---------- GIVEN RECORDS ----------
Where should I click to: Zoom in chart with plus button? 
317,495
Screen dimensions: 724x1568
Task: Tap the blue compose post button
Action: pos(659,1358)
----------
WHAT THIS TASK INVOLVES: Set down each record verbatim.

ANSWER BELOW:
Where should I click to: Zoom in chart with plus button? 
317,495
Screen dimensions: 724x1568
Task: Tap the blue compose post button
Action: pos(659,1358)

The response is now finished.